Trecho fornecido

Em 1822, houve mais violência. Conforme carta do Inspetor José Thomaz de Lima, os escravos roubavam gado diariamente da Feitoria e, para cessar isso, ele mandou “alguns soldados prenderem aqueles que eram os principais roubadores”. Mal sabia José que seu ato provocaria um levante: ao invés de se entregarem, os negros foram às senzalas e voltaram armados e furiosos a ponto de expulsarem os soldados apavorados. O Inspetor narra ainda que, após tal fiasco, ele juntou todos os seus homens e foi em pessoa prender os rebelados. Porém: “Estando o partido mais engrossado, e até instigado pelas mulheres que gritavam que nos matassem, (os negros) saíram ao nosso encontro armados e dirigindo-me ameaças e injúrias, nos atacaram fortemente, levando eu uma bordoada em um braço. Conhecendo a desproporção e vendo  que se ia tornando mais sério o caso, retirei-me com o Destacamento”, assumiu o Inspetor derrotado. Ele foi o último administrador da Feitoria do Linho-Cânhamo, que fechou em 1824.


Uma História Abandonada


A iniciativa estatal de cultivar Cannabis sativa no RS para produzir fibra têxtil durou 41 anos, mas é tida pela historiografia geral como um fracasso. O linho-Cânhamo enviado à Coroa nunca foi suficiente a ponto de compensar o investimento feito. Houve várias causas, como solos impróprios, erros administrativos e a instabilidade política fruto da guerra com a Espanha. Mas Renata Finkler se alia à tese do pesquisador Maximiliano Menz: “Ele acredita que houve problemas, mas que a Feitoria provavelmente acabou por causa dos escravos terem uma autonomia relativa”. Segundo pesquisas de Menz, os negros souberam usar as falhas estruturais a seu favor, inviabilizando a monocultura do cânhamo gaúcho.

Dados fornecidos
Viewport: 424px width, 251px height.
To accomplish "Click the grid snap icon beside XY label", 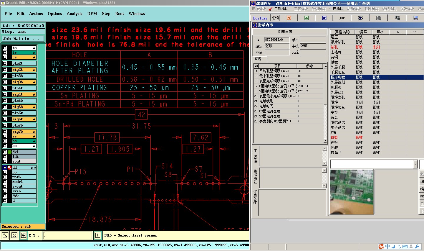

Exercícios a resolver
#1 Responda às perguntas abaixo com base no texto sobre a Feitoria do Linho-Cânhamo.
(a) Em que ano a Feitoria do Linho-Cânhamo fechou?
(b) Quantos anos durou a iniciativa estatal de cultivar Cannabis sativa no RS?
(c) Em que parte do corpo o Inspetor levou uma bordoada?
#2 Reescreva o trecho do texto sobre a Feitoria do Linho-Cânhamo que vai de "Uma História Abandonada" até "do cânhamo gaúcho.", trocando "solos impróprios" por "clima desfavorável".
#3 Dê continuidade ao texto sobre a Feitoria do Linho-Cânhamo a partir do ponto em que ele termina.
As linhas não são necessárias para nenhuma das atividades.

Respostas por exercício
#1
(a) Em 1824.
(b) 41 anos.
(c) Em um braço.

#2
Uma História Abandonada


A iniciativa estatal de cultivar Cannabis sativa no RS para produzir fibra têxtil durou 41 anos, mas é tida pela historiografia geral como um fracasso. O linho-Cânhamo enviado à Coroa nunca foi suficiente a ponto de compensar o investimento feito. Houve várias causas, como clima desfavorável, erros administrativos e a instabilidade política fruto da guerra com a Espanha. Mas Renata Finkler se alia à tese do pesquisador Maximiliano Menz: “Ele acredita que houve problemas, mas que a Feitoria provavelmente acabou por causa dos escravos terem uma autonomia relativa”. Segundo pesquisas de Menz, os negros souberam usar as falhas estruturais a seu favor, inviabilizando a monocultura do cânhamo gaúcho.

#3
A Feitoria foi desativada em março e, em 25\07\1824, sua sede recebeu os primeiros imigrantes alemães que chegaram no Brasil. Por causa disso, essa é a data da fundação de São Leopoldo, cidade que, como Canguçu, foi erguida ao redor de um cultivo estatal de maconha. A recente repressão à Cannabis transformou o fato em um tabu que adquiriu contornos racistas em um reduto alemão: “São Leopoldo por muito negou seu passado negro”, critica Renata.





A Real Feitoria do Linho-Cânhamo do Faxinal do Courita ainda está de pé, na Av. Feitoria número 3249, no bairro Feitoria, mas hoje se chama Casa do Imigrante. Desde 1824, a construção esteve abandonada, pertenceu à igreja Evangélica de Confissão Luterana e foi até escola municipal. Na década de 1940, a prefeitura comprou-a dos luteranos e reformou-a toda, dando à casa um estilo enxaimel (construção típica alemã) que não existia antes disso. O local virou museu em 1984, conforme Márcio Linck, historiador e diretor do Museu Histórico Visconde de São Leopoldo, entidade para a qual o município repassou a propriedade dessa casa histórica.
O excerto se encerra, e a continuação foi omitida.